From the most recent capacity data that are publicly available, it appears that the North West Belconnen region schools are collectively at about 75% capacity for the K–6 years—which equates to many hundreds of ‘empty desks’. However, the ‘most recent’ public data are five years old and almost certainly overestimate capacity due to changes in government policy about the way classrooms are used. Current enrolment projections are not available at all, so the possibility that future growth might fill up every existing school to overflowing cannot be ruled out.

If that is the case, then this alone raises questions about whether government planning on enrolment growth and school capacity is deficient. And it is not as though the driver comes as any surprise. The West Macgregor development has been in planning documents for many years (as has that at North Watson). Government policy and planning should have taken the population growth in new areas into account when planning for regional educational needs.

A worthy question for the Estimates Committee hearings in coming weeks would be to ask the Education Minister to table current school capacity estimates and the most recent enrolment projections.

Only then can the expenditure of $5.6 million to expand an existing school be fully understood, when the Minister has said that spending $2 million to re-open a school only a few kilometres away would “take funding from every other ACT public school”.

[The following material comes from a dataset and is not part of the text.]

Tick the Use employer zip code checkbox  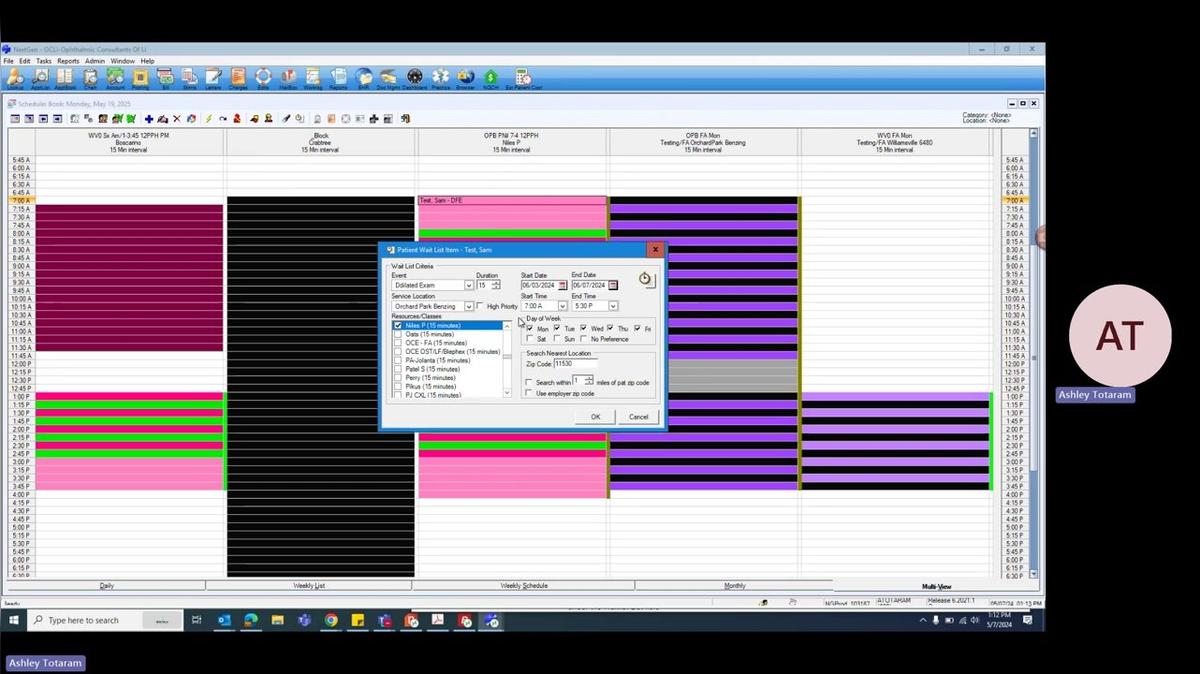pos(529,394)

The expansion of the three schools is a valuable initiative because of the intrinsic value of neighbourhood schools. Indeed, the expansion of Macgregor Primary School to meet local enrolment growth is welcomed. It also strengthens the case of the long-suffering Flynn community to have its school re-opened to meet local demand which has been continually demonstrated over the past five years.

If three schools can be expanded to meet local demand, why doesn’t the same principle apply to the Flynn community? Is it because the Government has become so entrenched in its refusal to admit its mistake in closing the school?

There is no doubt that Flynn is still a logical and cost-effective choice for adding capacity into the North West Belconnen region—costing a mere $2 million to re-open.

Without question, this budget initiative shows that the education policy planning was deficient in 2006. At best it shows the government got it wrong on closing schools and has now seen the error of its ways. At worst, it reveals a gross hypocrisy on the part of the Minister for Education. Either way, it is a yet another vindication of communities who claimed the data used to close schools were ‘dodgy’ and that schools were closed under false pretences.